Earlier this year, President Barack Obama sent his Administration’s 2010 budget priorities to the Congress. What it revealed was shocking, even if it should not have been surprising, with trillion-dollar deficits as far as the eye can see, even before healthcare reform spending is counted. The only significant cuts were in future defense spending, even as American forces are fully engaged in fighting two wars and the world appears as dangerous as it ever was.
The White House’s budget submission called for ending production of the Air Force F-22 Raptor, a replacement for the 40-year old F-15 Eagle air-superiority fighter. Congressional calls for restoring F-22 funding were soon followed by President Obama’s first and only veto threat to date. The veto threat means the F-22 program is effectively cancelled, and the Air Force’s ability to suppress enemy air defenses and establish air supremacy over future battlefields has been degraded.
The Administration also proposed cutting production of the Navy’s top fighter aircraft, the F-18 Super Hornet, which will result in a shortfall of at least 200 aircraft – probably 300 – that are sorely needed to modernize the Navy’s carrier air wings.
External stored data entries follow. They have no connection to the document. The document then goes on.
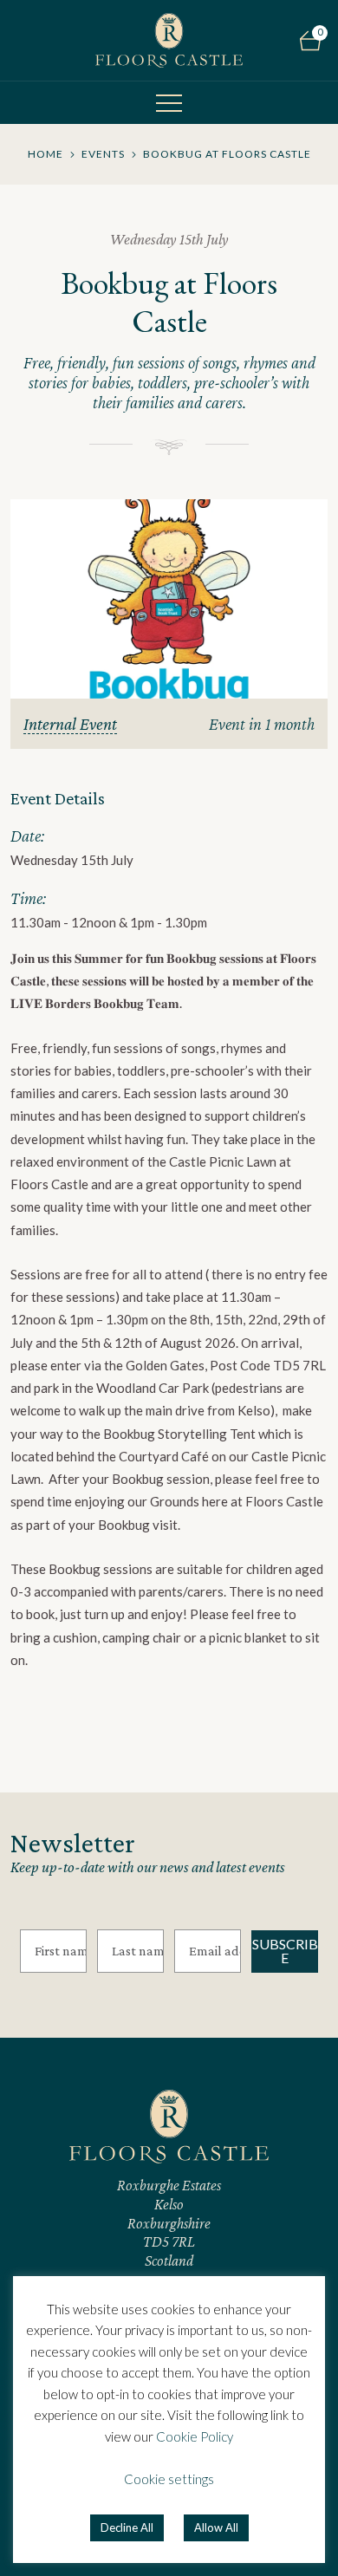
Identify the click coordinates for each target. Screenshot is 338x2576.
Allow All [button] (216, 2527)
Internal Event (70, 723)
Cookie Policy (194, 2436)
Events (103, 153)
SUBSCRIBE (285, 1950)
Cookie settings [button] (169, 2479)
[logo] (169, 40)
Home (45, 153)
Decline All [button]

Also applying the cutting knife to the Army, the White House is canceling the Future Combat System Manned Ground Vehicles, the high-tech replacements for M1 Abrams tanks and M2 Bradley Infantry fighting vehicles, designed in the 1970s.
Finally, Obama Administration has taken a pass on building the Air Force’s next-generation mid-air re-fueling tanker. With the oldest KC-135 aerial refueling tankers entering a sixth decade of service and the newest, the KC-10, in the air for 30 years, our ability to maintain global air dominance well into the future is at increased risk.